From Ancient Mammoth RNA to modern RNA-seq
March 27, 2026 @ 13:00 – 14:30 CET
Ancient RNA expression profiles from the extinct woolly mammoth
Ancient DNA has revolutionized our understanding of extinct and extant organisms, enabling the reconstruction of lost ecosystems and their long-gone inhabitants. However, our knowledge of ancient biology has been largely constrained to information derived from short DNA fragments or low-resolution protein sequences. While these have yielded remarkable insights, DNA primarily captures the static genetic code, and proteins merely provide a partial view of the coding fraction of the genome. Trapped in between lies RNA, a molecular intermediate long dismissed as too transient and unstable to survive far beyond cell death.
In this seminar, I describe our work extracting, sequencing and characterizing RNA expression profiles from 10 woolly mammoths dating to the Late Pleistocene. One of these, dated to ~39,000 YBP, yielded sufficient detail to recover tissue-specific biological functions essential for skeletal muscle and skin metabolism. Our findings represent the oldest ancient RNA sequences recorded to date, enabling the reconstruction of transcriptional signatures in the extinct woolly mammoth.
With these results, I will showcase the potential to study ancient RNA molecules decoding preserved transcriptomes from deep time, and propose future directions and perspectives on the unrealized potential of RNA to illuminate developmental biology, infectious disease history, and the dynamic regulatory landscapes of ancient life.

About the main speaker:
Dr. Emilio Mármol Sánchez is a research fellow in the Center for Evolutionary Hologenomics at the University of Copenhagen. Trained as a veterinarian and bioinformatician, he began his research career in Barcelona by studying gene regulatory networks and RNA biology in domestic animals. After completing his PhD in 2020, he transitioned into the emerging field of ancient transcriptomics, where during his postdoctoral work in Stockholm he developed novel laboratory and computational approaches for the isolation, sequencing, and computational analysis of ancient and historical RNA from extinct species.
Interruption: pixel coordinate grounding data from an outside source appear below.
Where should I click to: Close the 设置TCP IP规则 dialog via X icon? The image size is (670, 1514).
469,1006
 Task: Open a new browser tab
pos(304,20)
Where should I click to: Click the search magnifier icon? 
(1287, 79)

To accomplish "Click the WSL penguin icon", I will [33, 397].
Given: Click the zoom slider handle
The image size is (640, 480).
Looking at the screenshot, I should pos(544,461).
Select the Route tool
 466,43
Now based in Copenhagen, his research is focused on a multi-omics approach to develop novel methods applied to historical and ancient animal specimens, spanning short- and long-read DNA sequencing, RNA profiling, chromatin reconstruction, epigenetic inference, and spatial deconvolution. Through such integrative framework, his work aims to reconstruct the functional biology of the past using molecular technologies of the present.
About the event:
The event is organized by BioNordika AB. Marc Friedländer (SU) will introduce the event and Klaus Tangsgaard (New England Biolabs) will talk about emerging RNA-seq approaches after the ancient RNA seminar.